Feb 01, 2018
DENVER – Denver’s airport is making progress to ensure airlines pay all the fees they owe, but there’s still room for improvement to ensure all money is collected in a timely and accurate manner. That’s according to a new follow-up report from Denver Auditor Timothy M. O’Brien, CPA, and his office.
“Airlines are one of the largest sources of revenue for the airport,” Auditor O’Brien said. “It’s essential to make sure the money is managed efficiently and effectively.”
The report looks at the progress made on 14 recommendations from a 2016 audit of DIA’s management of airline agreements. The most recent independently audited financial statements for DIA report that in 2014, 2015 and 2016, airline revenue represented 54%, 50% and 47% respectively of the total airline operating revenues. The original audit found weaknesses that impacted the airport’s ability to effectively collect some revenue from those airlines.
One area still in need of improvement is the process of receiving money from airlines and crediting them for the correct invoices and fees. Our audit team found, despite the 2016 recommendation, payments are still often misapplied and then staff has to contact the airline representatives to reconcile disputed transactions. Some misapplied payments could result in disputed accrued interest penalties and extra work for staff.
We also found some remaining room for improvement in the billing process of airline space changes. Airlines pay for space that they occupy in the terminal, on concourses and in some cases in hangars. As business needs change, airlines frequently request more, less or different space. Since the original audit, DIA has improved the procedures for identifying space changes and amending airline use and lease agreements, however there are still flaws in the timely billing of these changes, identifying new rates and generating new invoices.

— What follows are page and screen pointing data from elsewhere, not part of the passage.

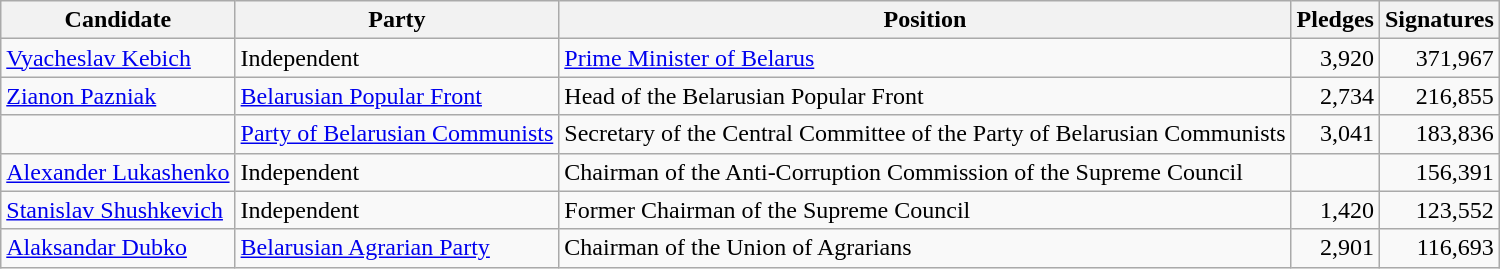
Head of the Belarusian Popular Front [925, 96]
2,901 [1335, 248]
Position [925, 20]
Belarusian Popular Front [397, 96]
1,420 [1335, 210]
Candidate [118, 20]
183,836 [1439, 134]
Party [397, 20]
3,041 [1335, 134]
Pledges [1335, 20]
Alexander Lukashenko [118, 172]
Chairman of the Anti-Corruption Commission of the Supreme Council [925, 172]
Former Chairman of the Supreme Council [925, 210]
371,967 [1439, 58]
Prime Minister of Belarus [925, 58]
116,693 [1439, 248]
Belarusian Agrarian Party [397, 248]
Alaksandar Dubko [118, 248]
Signatures [1439, 20]
Vyacheslav Kebich [118, 58]
Stanislav Shushkevich [118, 210]
123,552 [1439, 210]
2,734 [1335, 96]
Chairman of the Union of Agrarians [925, 248]
156,391 [1439, 172]
3,920 [1335, 58]
216,855 [1439, 96]
Party of Belarusian Communists [397, 134]
Secretary of the Central Committee of the Party of Belarusian Communists [925, 134]
Zianon Pazniak [118, 96]
Search for the cell housing the specified text and yield its (X, Y) center coordinate. 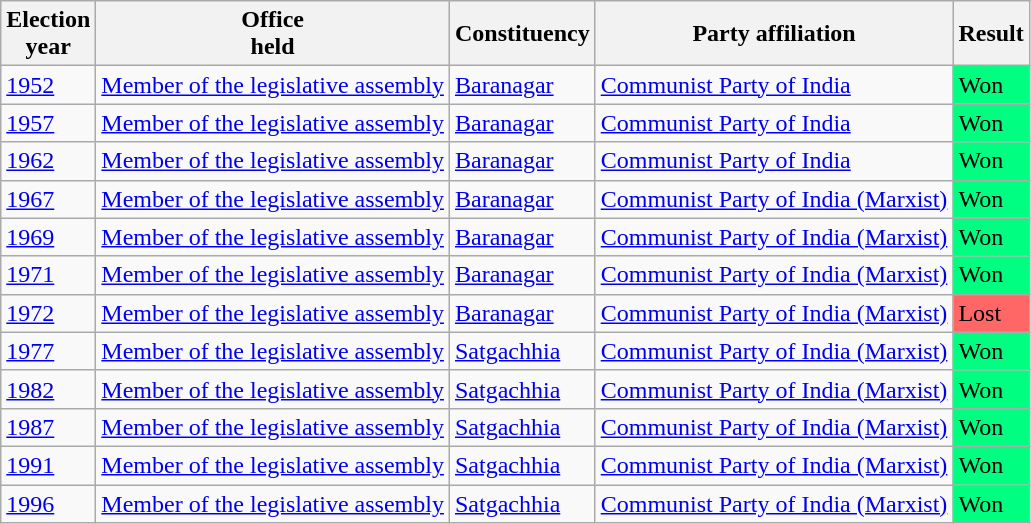
1962 (48, 161)
Result (991, 34)
1982 (48, 389)
Party affiliation (774, 34)
1957 (48, 123)
1952 (48, 85)
Officeheld (273, 34)
1996 (48, 503)
Constituency (522, 34)
1987 (48, 427)
1991 (48, 465)
1967 (48, 199)
1972 (48, 313)
1977 (48, 351)
Electionyear (48, 34)
1971 (48, 275)
1969 (48, 237)
Lost (991, 313)
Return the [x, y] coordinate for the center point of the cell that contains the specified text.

We found airline space changes that occurred between January 2017 and June 2017 that had not been billed to airlines as of Nov. 1, 2017. The goal is to get space change billing updated within 30 days. Those in charge of following through on this 30-day requirement are not always successfully doing so. We found in 2017 some space change bills were not processed for billing for three to eight months.
We also found some flaws in the follow-through on cross training finance personnel staff to ensure no gap in duties related to properly applying payments and billing non-space revenue in a timely manner when one person is unavailable or leaves the organization. There is also still room for improvement in ensuring yearly space inspections happen. While the Policy and Procedures Guide now requires the inspections, there are no instructions for documenting and resolving concerns, or even a log to track that the inspections are completed.
There are several areas where the airport has made significant improvement. DIA’s senior vice president of airline affairs has started requiring a review of airline use and lease agreements twice a year. The airport has also improved controls to monitor liability insurance and surety bonds to ensure compliance with airline use and lease agreements.